Fulham were obliging hosts with their high-risk front-foot football that kept David de Gea busy and they chanced United would be as wasteful as they have been for much of the season. They were.

So Ten Hag summoned Scott McTominay to replace Anthony Elanga 10 minutes into the second-half. Six minutes later, fellow substitute Daniel James equalised. Ten Hag was more reactive than proactive, specifically to the two swift saves by De Gea from Carlos Vinicius and Tim Ream.

The United manager has succumbed to early second-half substitutions that have bordered on the negative in recent weeks at Chelsea and Real Sociedad that had next to no effect and this was another. McTominay's first touch was a foul.

A striker as a junior and a midfielder utilisied in defensive and attacking capacities by his first team managers, McTominay's introduction set the wrong tone with the best part of 40 minutes on the clock and United ahead. McTominay took over No.10 duties from Bruno Fernandes and then ended up deep alongside Casemiro.

He ought to have atoned from an attack he commenced with a raking pass, dashing into the area only to fail to anticipate Luke Shaw's cross. McTominay sunk to his knees. He would do so later in relief.

In the 67th minute, Ten Hag beckoned Fernandes over and the instructions from manager to captain and captain to teammates were heated.

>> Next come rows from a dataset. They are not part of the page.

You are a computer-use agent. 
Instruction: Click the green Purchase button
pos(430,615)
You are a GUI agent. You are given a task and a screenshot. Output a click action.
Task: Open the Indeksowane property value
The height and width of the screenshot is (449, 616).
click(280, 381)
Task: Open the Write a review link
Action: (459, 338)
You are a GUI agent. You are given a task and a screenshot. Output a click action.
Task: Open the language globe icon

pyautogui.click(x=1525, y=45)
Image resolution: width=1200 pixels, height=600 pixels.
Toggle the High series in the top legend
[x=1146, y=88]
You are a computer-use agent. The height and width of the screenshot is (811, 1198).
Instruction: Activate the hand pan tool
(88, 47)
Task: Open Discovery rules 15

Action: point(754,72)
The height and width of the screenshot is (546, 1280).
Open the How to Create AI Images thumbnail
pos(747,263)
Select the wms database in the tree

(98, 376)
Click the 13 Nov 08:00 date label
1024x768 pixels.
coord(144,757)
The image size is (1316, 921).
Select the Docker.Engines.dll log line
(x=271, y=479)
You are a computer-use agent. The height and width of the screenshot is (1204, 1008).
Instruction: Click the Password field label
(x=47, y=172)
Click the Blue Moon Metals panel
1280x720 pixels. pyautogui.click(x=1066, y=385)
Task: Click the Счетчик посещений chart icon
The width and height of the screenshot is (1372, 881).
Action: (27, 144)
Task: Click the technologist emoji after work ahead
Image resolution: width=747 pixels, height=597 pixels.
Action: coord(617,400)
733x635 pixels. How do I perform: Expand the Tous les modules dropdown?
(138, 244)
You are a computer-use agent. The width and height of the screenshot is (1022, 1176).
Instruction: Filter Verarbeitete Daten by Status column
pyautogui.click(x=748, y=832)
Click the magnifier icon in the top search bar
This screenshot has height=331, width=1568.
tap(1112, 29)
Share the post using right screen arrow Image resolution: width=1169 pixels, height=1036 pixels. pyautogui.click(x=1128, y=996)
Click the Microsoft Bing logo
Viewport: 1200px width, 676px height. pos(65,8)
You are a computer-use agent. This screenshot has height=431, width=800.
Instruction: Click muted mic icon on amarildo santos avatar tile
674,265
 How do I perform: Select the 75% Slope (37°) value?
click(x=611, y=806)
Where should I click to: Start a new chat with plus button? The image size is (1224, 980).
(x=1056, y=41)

James's two years at United had been airbrushed from memory by the away-dayers who broke into a rendition of "We all hate Leeds scum" to greet him. Two minutes later, James tapped an equaliser and celebrated with admirable restraint.

United's squad was so depleted Ten Hag needlessly listed two goalkeepers on the bench for the second Premier League fixture. Of those available, Garnacho was the sole game-changer and his introduction deprived United of a specialist striker, though Anthony Martial fired blanks.

Malacia confessed in Bangkok at the start of pre-season back in early July he is solely a left-back yet Ten Hag had to crowbar him in on the right rather than relocate Victor Lindelof there and recall Harry Maguire, another ignominious reflection on the United captain.

Maguire, undeniably the fourth-choice centre-back at United, cannot have quibbled about Lindelof's defending but Malacia was at times, a danger to his own side, the selection of the attacker Elanga in front of him more defensive to provide some game protection.

For all Fulham's enterprise, United were profligate, Martial foiled twice by Leno and unable to glance a header on target in the first-half alone, while Eriksen was still ruing his failure to put the ball the other side of the post as he trudged off at the interval. Again, United attacked more fluently without Ronaldo.

Eriksen's goal showcased the best of United's midfield triumvirate Casemiro converting defence into attack, Fernandes getting the assist and Eriksen the goal. Eriksen's first in United colours was Scholes-like, the Dane's anticipation at the far stick expert. Fernandes is not easily pleased but put his hands together for one perceptive pass by Casemiro.

As Garnacho will have now discovered, there are few better away grounds for a United player to score at. Martinez has already received the obligatory Argentina chants and has a dedicated ditty in development to 2 Unlimited's No Limit. 2,300 away-dayers were crammed into the right side of the Putney End with the moonlight glistening off the Thames to their left.

There was a World Cup flavour in the away end with Argentina and Portugal flags unfurled. Only Fernandes represented the latter, with Ronaldo too unwell to catch a train from Stockport Station on Saturday. Argentina was the only nation serenaded.